Los contratos ordinarios seguirán con una indemnización de 45 días por año de trabajo; un segundo escalón proporcionará 33 días de indemnización a los contratos de fomento de empleo existentes ahora; uno tercero da la posibilidad de abonar sólo 25 días a los contratados de esta forma desde que entre en vigor este decreto, si son despedidos cuando haya transcurrido un año de su contratación, y los ocho días restantes, hasta los 33, los bonificará el Fogasa. Hasta aquí la fragmentación de los improcedentes.
Si la empresa necesita despedir por motivos económicos (despido objetivo), seguirá pagando 20 días por año de trabajo, como hasta ahora, y únicamente se clarifican, se objetivizan, algunas de las causas de la rescisión. Y si el trabajador es temporal y deja de serlo, su finiquito, en vez de costar ocho días por año, costará doce. Esta apuesta por nueva vegetación en la selva de contratos y despidos que ya tiene la normativa española no es lo que el mercado necesita, al menos si lo que se quiere es reducir realmente los costes y purificar el mercado eliminando la dualidad antieconómica hoy reinante.

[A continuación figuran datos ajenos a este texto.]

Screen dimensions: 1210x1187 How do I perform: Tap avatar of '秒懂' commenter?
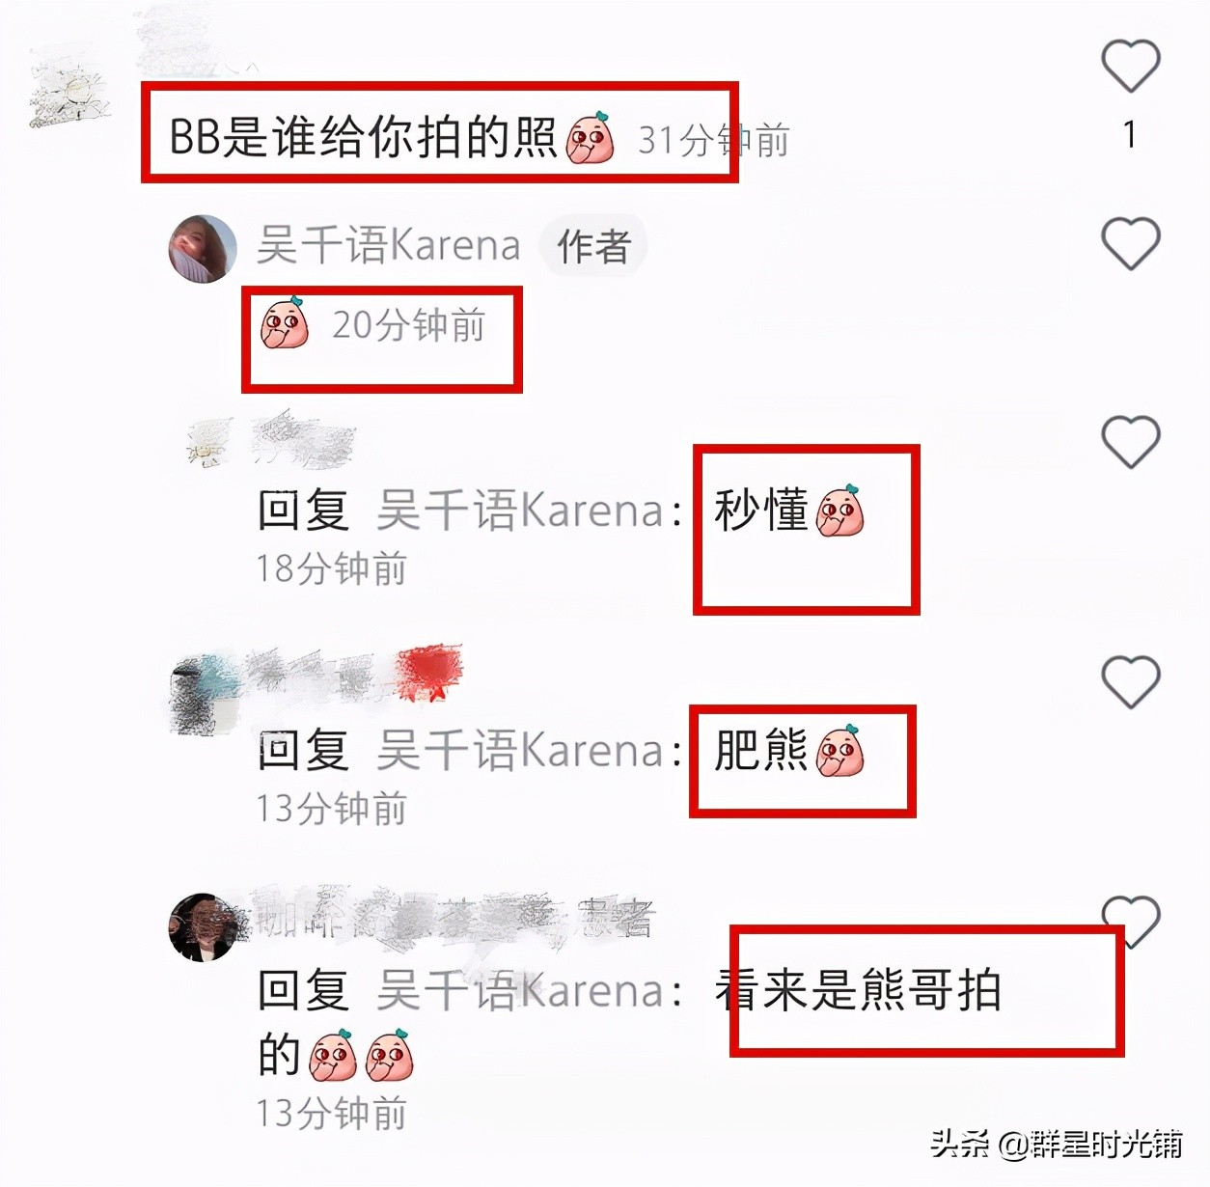[209, 443]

La fórmula más sensata para resolver ambas cosas a la vez es poner en marcha un contrato nuevo único fijo con indemnización creciente en función de la antigüedad, que limite la temporalidad a las causas explícitamente justificables, y que haga igualmente explícita y justificable la causa de su rescisión. Todo ello, para no herir las susceptibilidades de los sindicatos, manteniendo los derechos adquiridos de todos cuantos tienen hoy el privilegio, que así hay que llamarlo, de contar con la posibilidad de un despido de 45 días por año. Pero el Gobierno no ha querido dar un paso al frente por la presión sindical que ya hace meses estigmatizó este contrato por el simple hecho de que lo habían puesto en marcha un centenar de economistas liberales, entre los que se encontraba el actual secretario de Estado de Economía, José Manuel Campa.

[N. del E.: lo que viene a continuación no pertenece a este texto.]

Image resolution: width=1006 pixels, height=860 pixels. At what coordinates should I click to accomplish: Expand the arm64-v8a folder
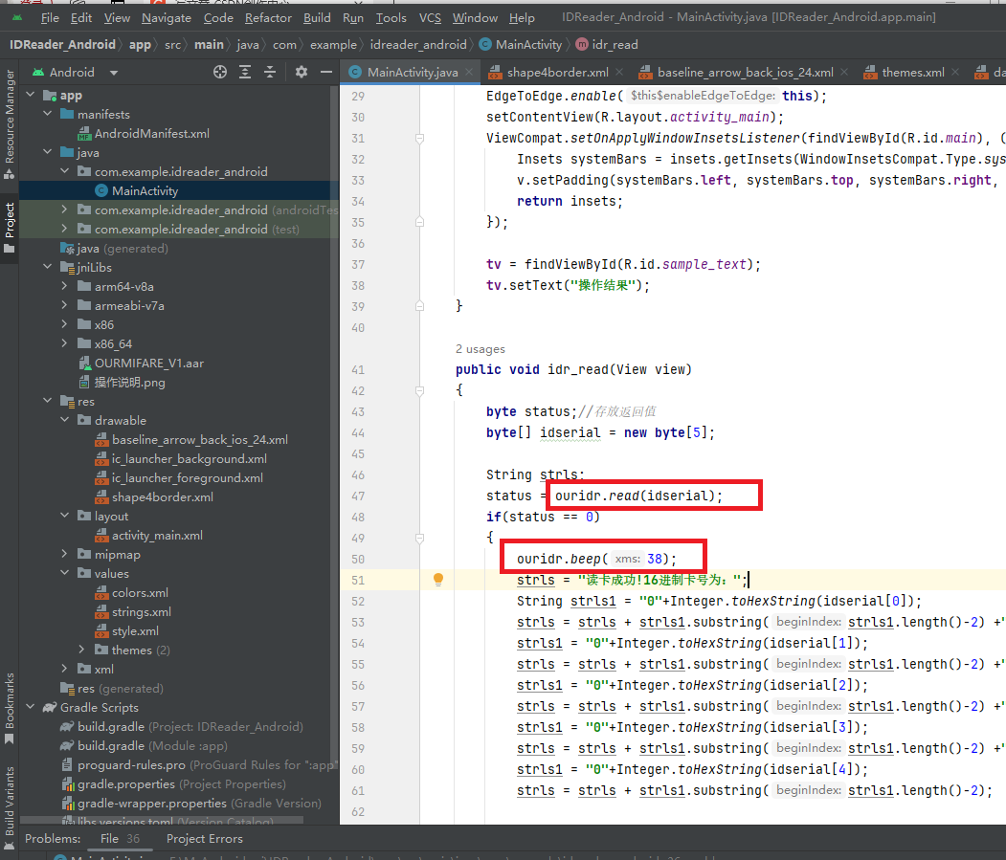click(x=64, y=286)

Aunque el decreto, que podría estar listo en el Parlamento el día 22, recoge un nuevo abanico de subvenciones a los contratos fijos de fomento de empleo para jóvenes en paro y de difícil empleabilidad, o que tuviesen contrato temporal de menos de un año, no hay estímulos reales a crear empleo en la reforma publicada el viernes. No cabe esperar que nada cambie en el ánimo de los empresarios con esta nueva regulación, y si no hay una más ambiciosa, habrá que encomendarse a fuertes crecimientos de la economía para apreciar aumentos de la ocupación en las empresas.
El decreto aprovecha, eso sí, para crear una nueva prestación por desempleo para los trabajadores en prácticas, que nunca han tenido, así como para ampliar, sin usar la preceptiva ley orgánica, los poderes sindicales en las empresas en las que no han sabido generar su propia representatividad, con un mecanismo siempre defendido por la UGT, y que curiosamente siempre había combatido CC OO.